> Task prompt
Once the line with "For every named" is found in the entries below, repeat it and each following line exactly, up to and including the line with "[Share on Facebook] (13, 93)". Add no other lines.

> Supplied material
*** Block opens ***

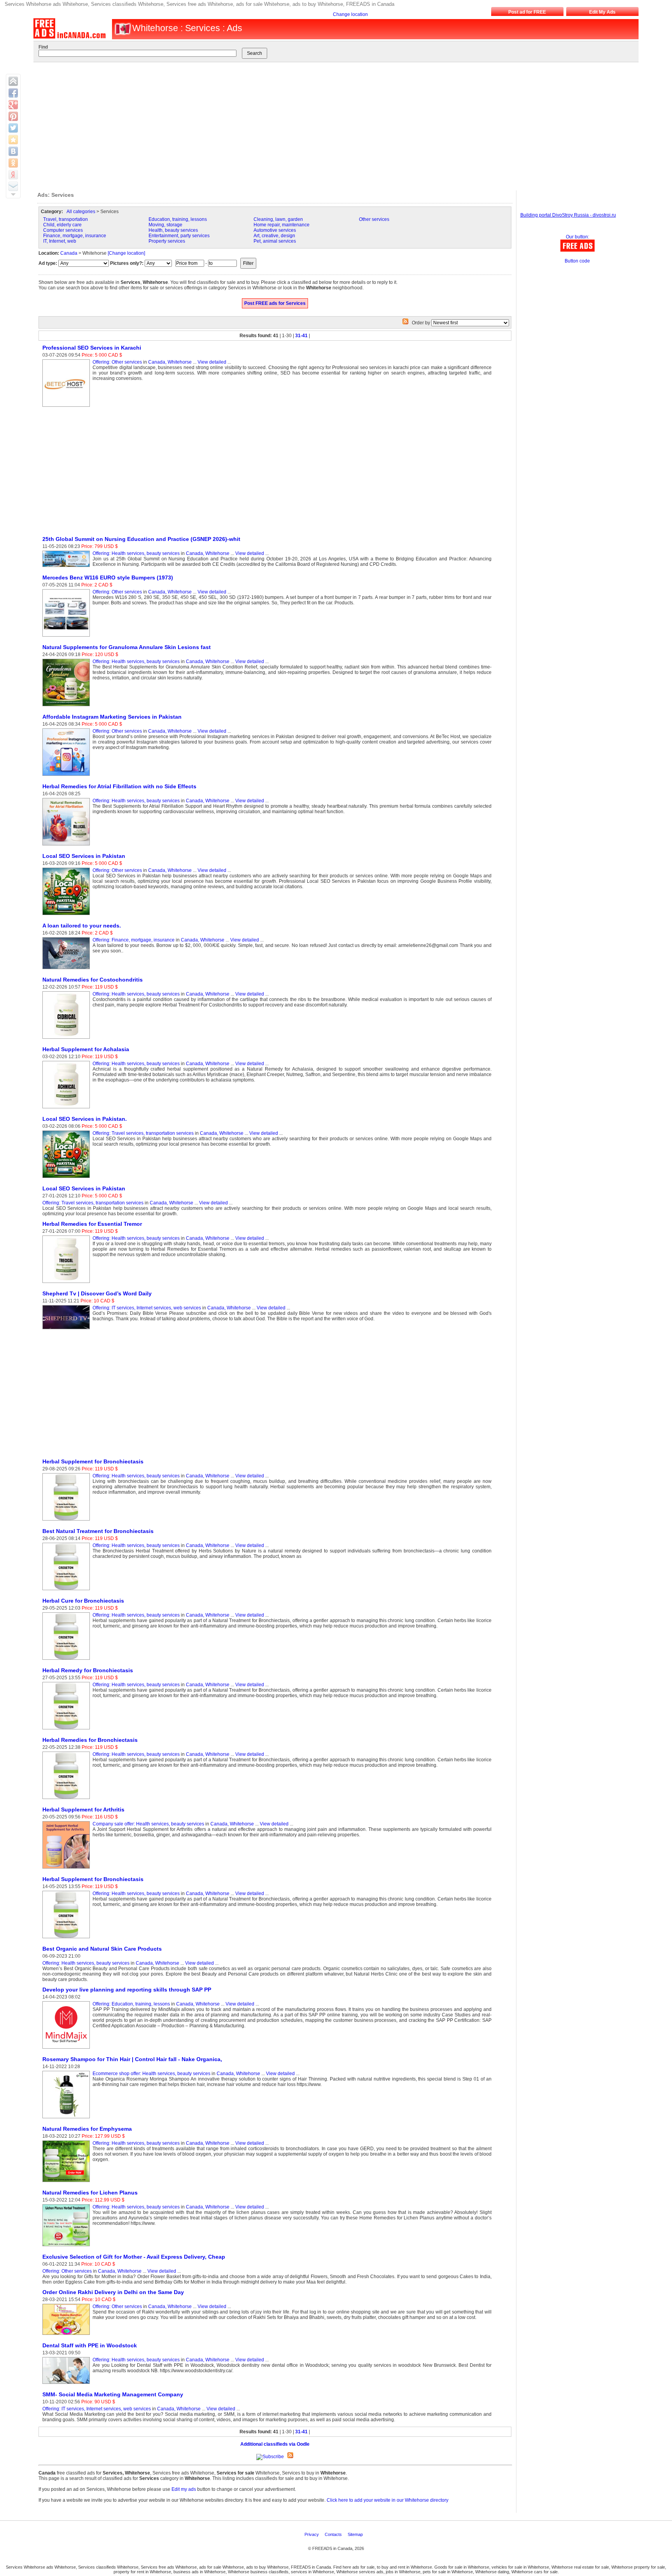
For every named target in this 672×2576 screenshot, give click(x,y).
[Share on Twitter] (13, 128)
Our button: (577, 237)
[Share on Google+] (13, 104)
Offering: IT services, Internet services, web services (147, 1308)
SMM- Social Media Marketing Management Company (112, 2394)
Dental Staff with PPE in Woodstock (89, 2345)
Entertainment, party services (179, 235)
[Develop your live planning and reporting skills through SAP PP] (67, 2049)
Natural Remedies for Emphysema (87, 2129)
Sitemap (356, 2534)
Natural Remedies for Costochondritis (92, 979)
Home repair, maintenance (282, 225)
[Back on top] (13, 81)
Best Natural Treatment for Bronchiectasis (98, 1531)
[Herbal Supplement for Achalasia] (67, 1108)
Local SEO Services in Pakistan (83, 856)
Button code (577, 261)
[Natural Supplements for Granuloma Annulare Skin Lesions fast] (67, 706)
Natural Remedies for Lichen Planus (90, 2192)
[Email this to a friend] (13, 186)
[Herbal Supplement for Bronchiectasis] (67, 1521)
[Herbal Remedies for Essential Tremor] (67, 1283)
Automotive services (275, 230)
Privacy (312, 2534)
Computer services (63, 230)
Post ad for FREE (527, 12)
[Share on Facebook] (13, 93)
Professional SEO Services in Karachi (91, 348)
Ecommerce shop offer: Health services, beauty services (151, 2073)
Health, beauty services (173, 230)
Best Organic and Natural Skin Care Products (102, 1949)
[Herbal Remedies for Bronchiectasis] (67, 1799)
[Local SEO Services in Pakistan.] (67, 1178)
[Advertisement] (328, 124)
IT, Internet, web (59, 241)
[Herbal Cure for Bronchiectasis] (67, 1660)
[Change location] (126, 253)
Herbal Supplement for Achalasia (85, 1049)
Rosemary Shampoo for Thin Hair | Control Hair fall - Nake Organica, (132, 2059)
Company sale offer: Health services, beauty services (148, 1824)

*** Block closes ***
*** Block opens ***

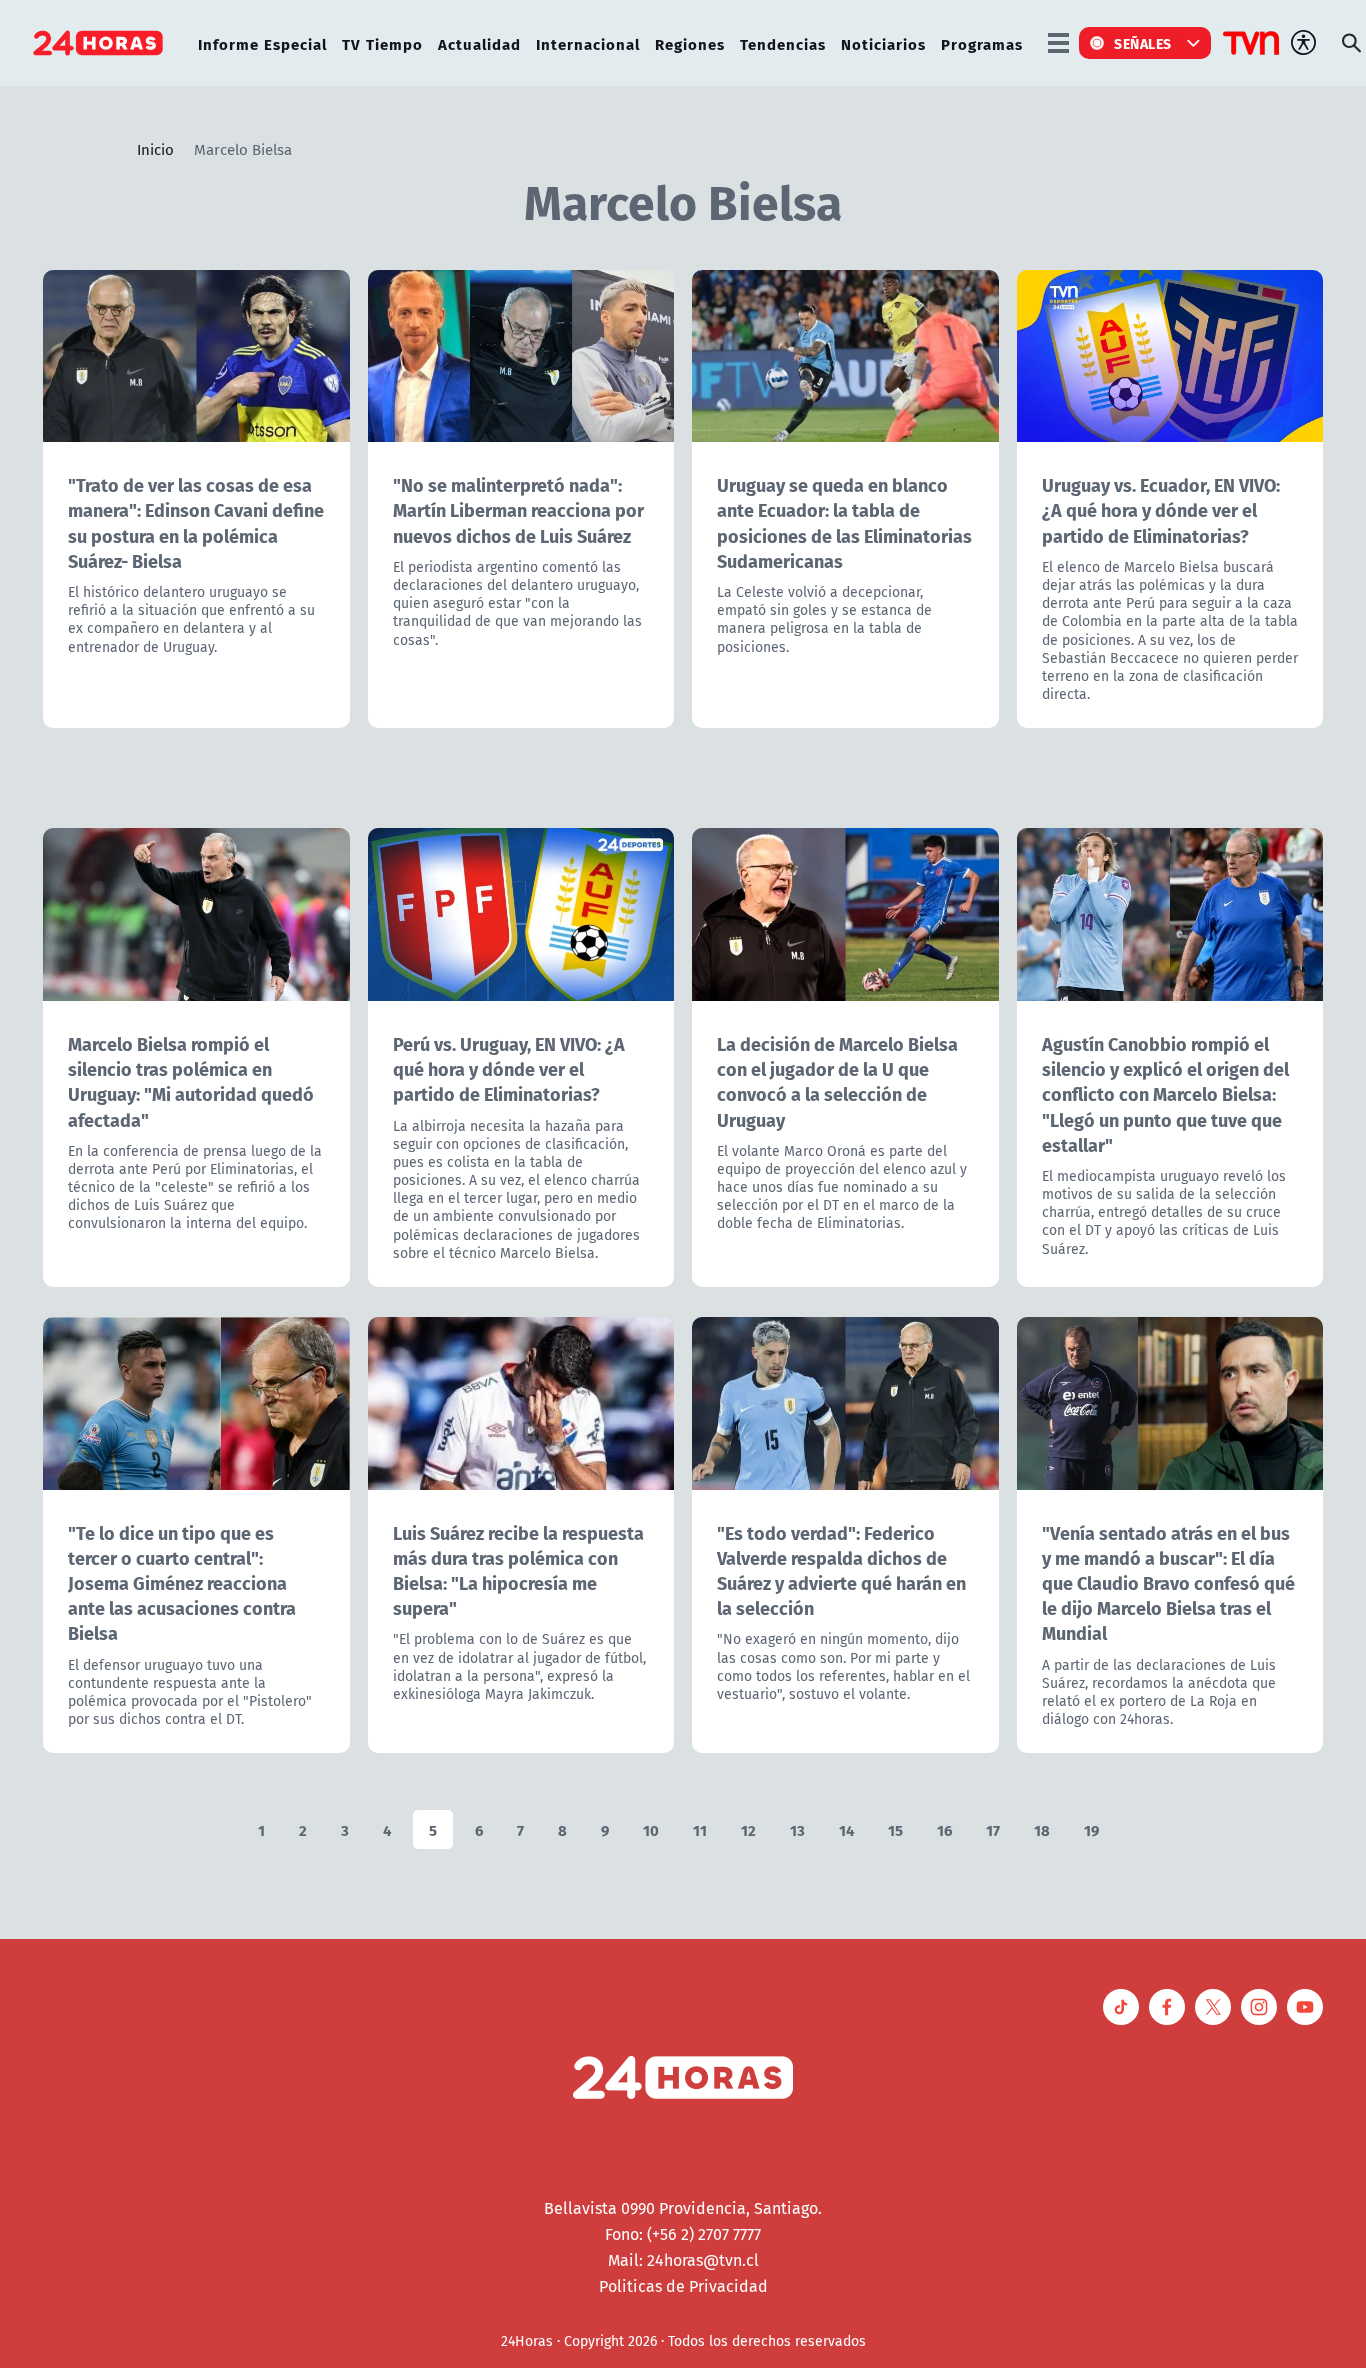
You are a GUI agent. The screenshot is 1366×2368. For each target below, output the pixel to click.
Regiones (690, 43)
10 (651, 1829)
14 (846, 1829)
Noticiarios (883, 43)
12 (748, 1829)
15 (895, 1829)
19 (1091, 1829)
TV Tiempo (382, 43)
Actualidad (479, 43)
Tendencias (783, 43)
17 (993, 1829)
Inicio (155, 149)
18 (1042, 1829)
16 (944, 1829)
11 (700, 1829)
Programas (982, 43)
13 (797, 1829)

*** Block closes ***

> Exercise response
For every named target in this 672×2576 screenshot, give click(x,y).
[Share on Twitter] (13, 128)
Our button: (577, 237)
[Share on Google+] (13, 104)
Offering: IT services, Internet services, web services (147, 1308)
SMM- Social Media Marketing Management Company (112, 2394)
Dental Staff with PPE in Woodstock (89, 2345)
Entertainment, party services (179, 235)
[Develop your live planning and reporting skills through SAP PP] (67, 2049)
Natural Remedies for Emphysema (87, 2129)
Sitemap (356, 2534)
Natural Remedies for Costochondritis (92, 979)
Home repair, maintenance (282, 225)
[Back on top] (13, 81)
Best Natural Treatment for Bronchiectasis (98, 1531)
[Herbal Supplement for Achalasia] (67, 1108)
Local SEO Services in Pakistan (83, 856)
Button code (577, 261)
[Natural Supplements for Granuloma Annulare Skin Lesions fast] (67, 706)
Natural Remedies for Lichen Planus (90, 2192)
[Email this to a friend] (13, 186)
[Herbal Supplement for Bronchiectasis] (67, 1521)
[Herbal Remedies for Essential Tremor] (67, 1283)
Automotive services (275, 230)
Privacy (312, 2534)
Computer services (63, 230)
Post ad for FREE (527, 12)
[Share on Facebook] (13, 93)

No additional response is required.